Discussions | Notion

Notes / Discussion points

Issue: It would make sense to use pytorch-lightning to perform the training, ray to distribute training over compute instances and dvc to control every aspect that should be reproducible (pytorch-lighning, ray and dvc can be easily combined). The latter includes the training dataset. Ideally, we want to define a given ml experiment in one or more dvc.yaml files so they can be easily reproduced, but also to make any change to training/data processing traceable. We have worked under the assumption that we should use QCArchive as our primary data API and upload to zenodo hdf5 for each dataset. An alternative would be dataset-registry from dvc. Should we focus on the dvc as our primary storage hub for all the data that is needed for a ml experiment? Instead of focusing on a mixture of zenodo/QCArchive, we can use dvc for model, parameter (and hyperparameter including everything needed to reproduce the training) and dataset storage/management (I propose to use it for model and parameter storage in any case). QCArchive would then only be used for the active training pipeline to generate new data points.

What we decided: We decided to use QCArchive or other data sources for data, but then restructure this data into hdf5 files that we will upload to zenodo. These hdf5 files will serve as the main way to load data into the package. Since different datasets may have different properties, different formats, and potentially different labels for the same properties, we will need to create unique converters for each dataset, but we should be able to mostly standardize the hdf5 files we generate, and thus loading into modelforge should be similar for each dataset. Implementing individual classes (i.e., a custom child class of dataset) would resolve any subtle issues between data formats that may occur.

____

**DIRECTIVE 1:**
Decide whether each statement agrees with the discussion notes. Answer yes or no for each and quote the words from the notes that settle it.
(a) The hdf5 files made from the data are to be uploaded to zenodo.
(b) The issue proposes using dvc for model and parameter storage in any case.
(c) A single converter will handle every dataset.
**DIRECTIVE 2:** Quote the discussion notes word for word between "What we decided: We" and "that may occur.", inclusive.

**DATA SEGMENT:**
____

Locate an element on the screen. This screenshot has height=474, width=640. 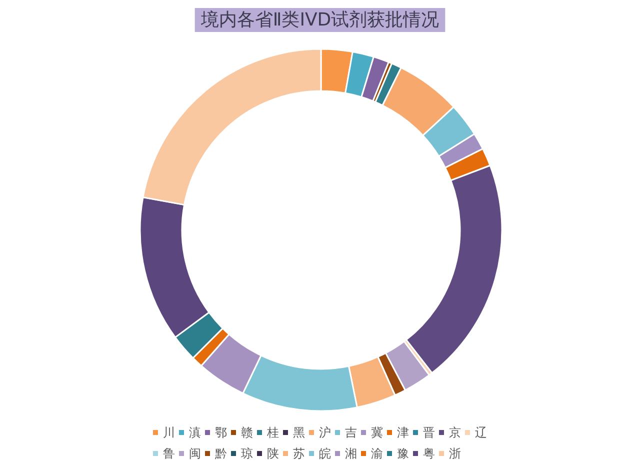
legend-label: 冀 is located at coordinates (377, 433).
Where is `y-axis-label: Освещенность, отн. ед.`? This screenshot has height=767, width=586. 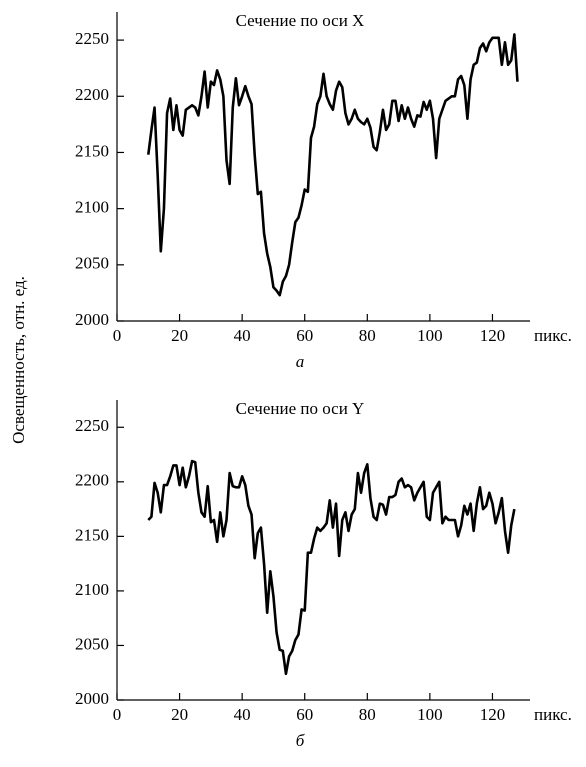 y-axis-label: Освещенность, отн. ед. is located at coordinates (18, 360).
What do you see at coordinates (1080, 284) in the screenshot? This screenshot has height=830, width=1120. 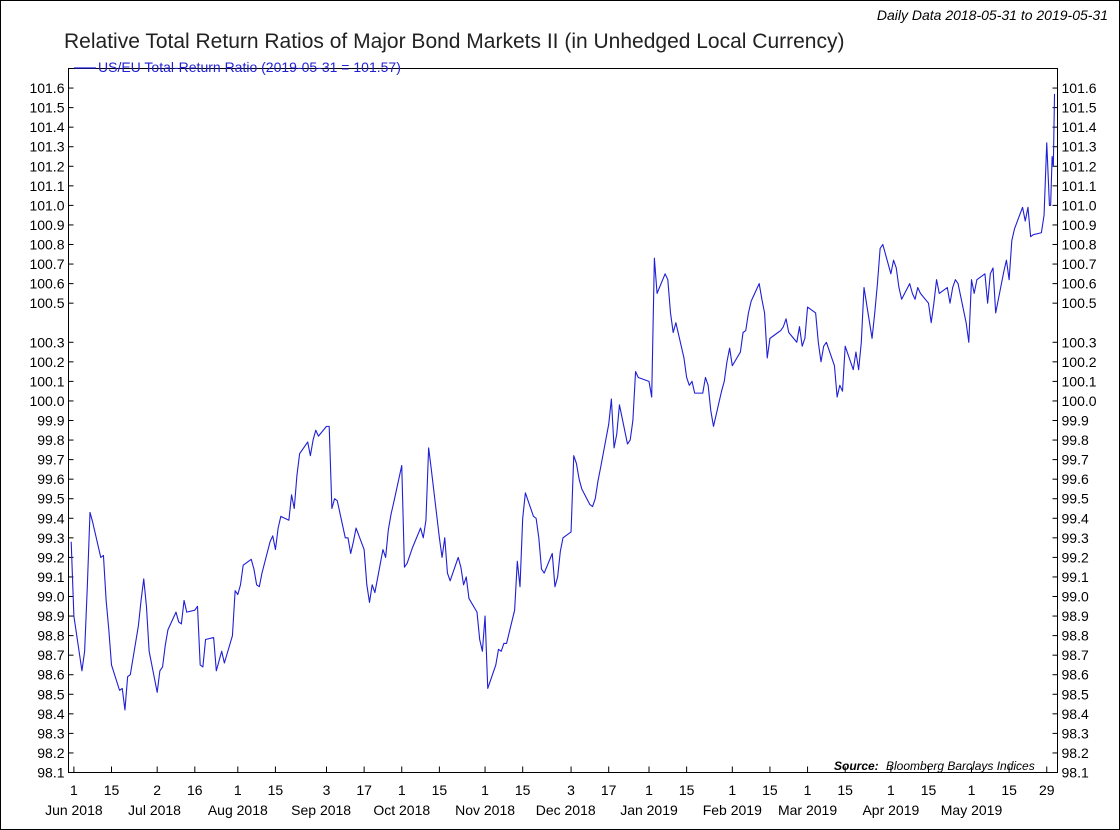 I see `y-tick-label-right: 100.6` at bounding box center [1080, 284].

____

**TASK RESPONSE 1:**
(a) Yes: "restructure this data into hdf5 files that we will upload to zenodo"
(b) Yes: "I propose to use it for model and parameter storage in any case"
(c) No: "we will need to create unique converters for each dataset"

**TASK RESPONSE 2:**
What we decided: We decided to use QCArchive or other data sources for data, but then restructure this data into hdf5 files that we will upload to zenodo. These hdf5 files will serve as the main way to load data into the package. Since different datasets may have different properties, different formats, and potentially different labels for the same properties, we will need to create unique converters for each dataset, but we should be able to mostly standardize the hdf5 files we generate, and thus loading into modelforge should be similar for each dataset. Implementing individual classes (i.e., a custom child class of dataset) would resolve any subtle issues between data formats that may occur.